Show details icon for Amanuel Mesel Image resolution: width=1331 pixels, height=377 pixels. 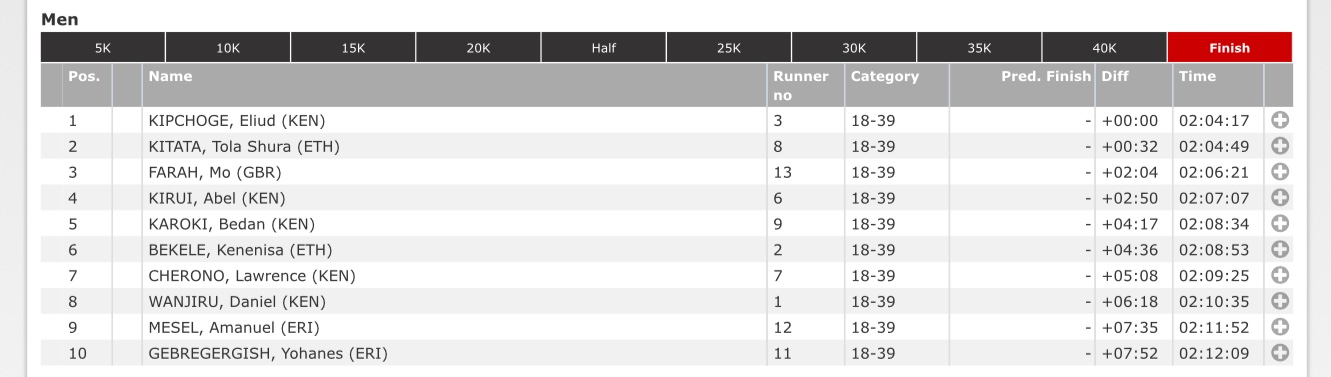(x=1279, y=327)
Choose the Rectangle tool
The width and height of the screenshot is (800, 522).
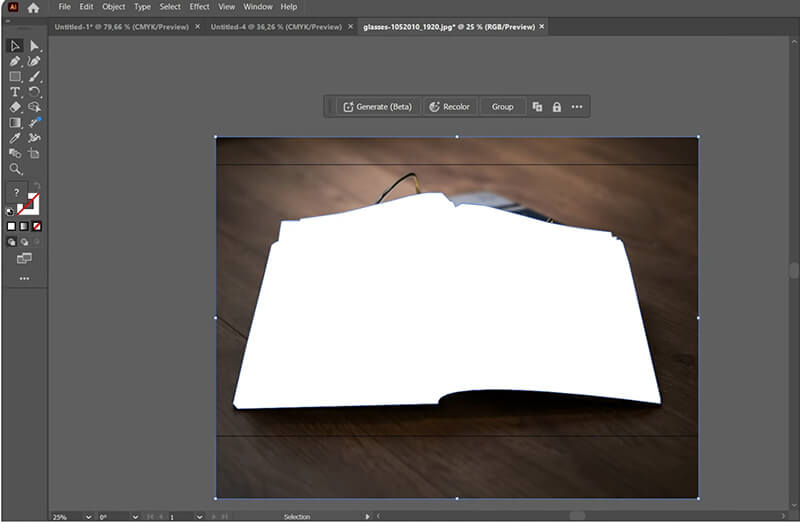(x=15, y=76)
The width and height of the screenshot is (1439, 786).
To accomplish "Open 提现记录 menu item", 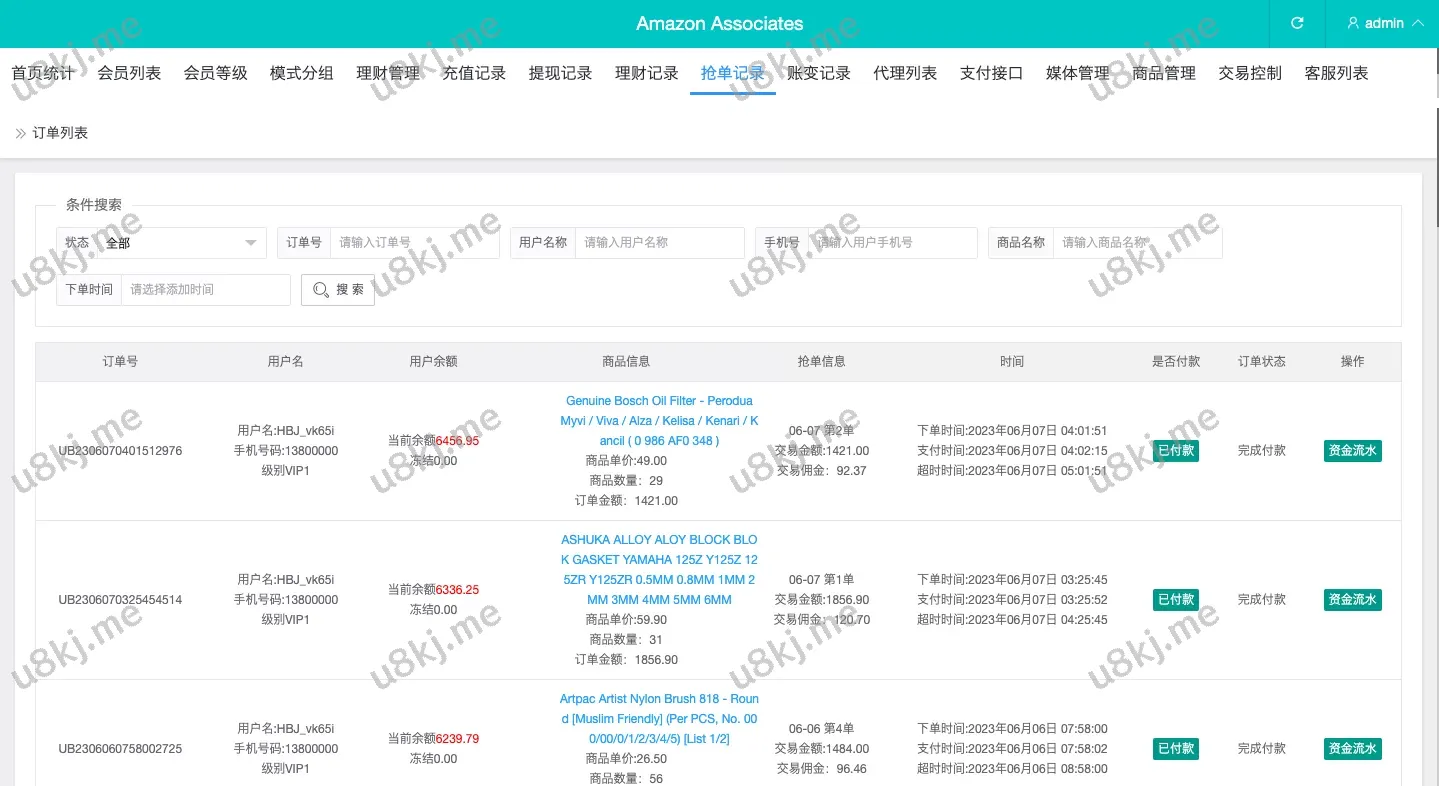I will (x=560, y=73).
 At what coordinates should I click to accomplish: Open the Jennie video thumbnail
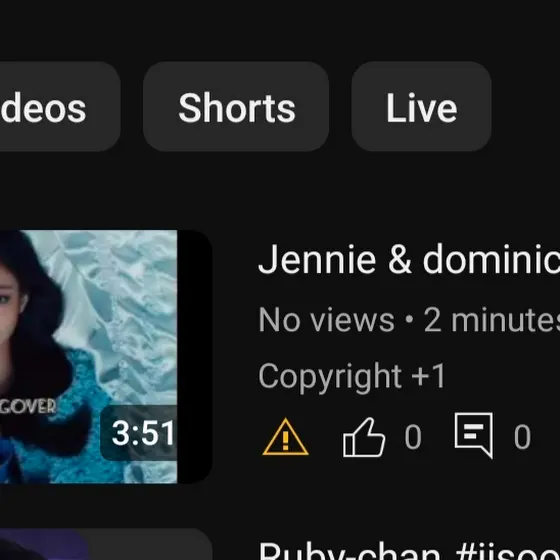106,357
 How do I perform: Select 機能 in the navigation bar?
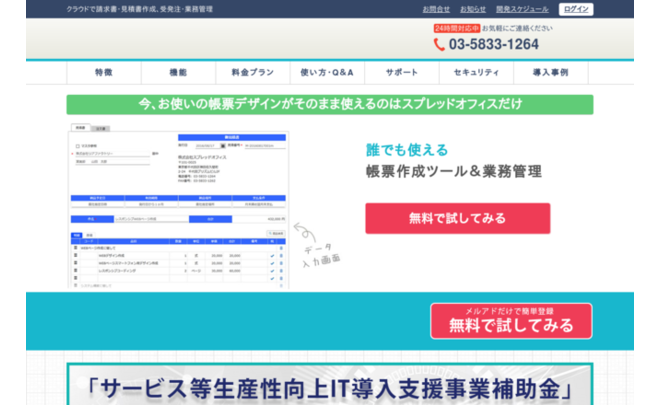[x=178, y=73]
***
▶ Problem details: Which lines run from the one holding "At what coordinates" through the end of the records? Reproduce them word for word, both ends included, with no pictures.

▶ Output below:
 At what coordinates should I click to accomplish: Open the Jennie video thumbnail
106,357
 How do I perform: Select 機能 in the navigation bar?
[x=178, y=73]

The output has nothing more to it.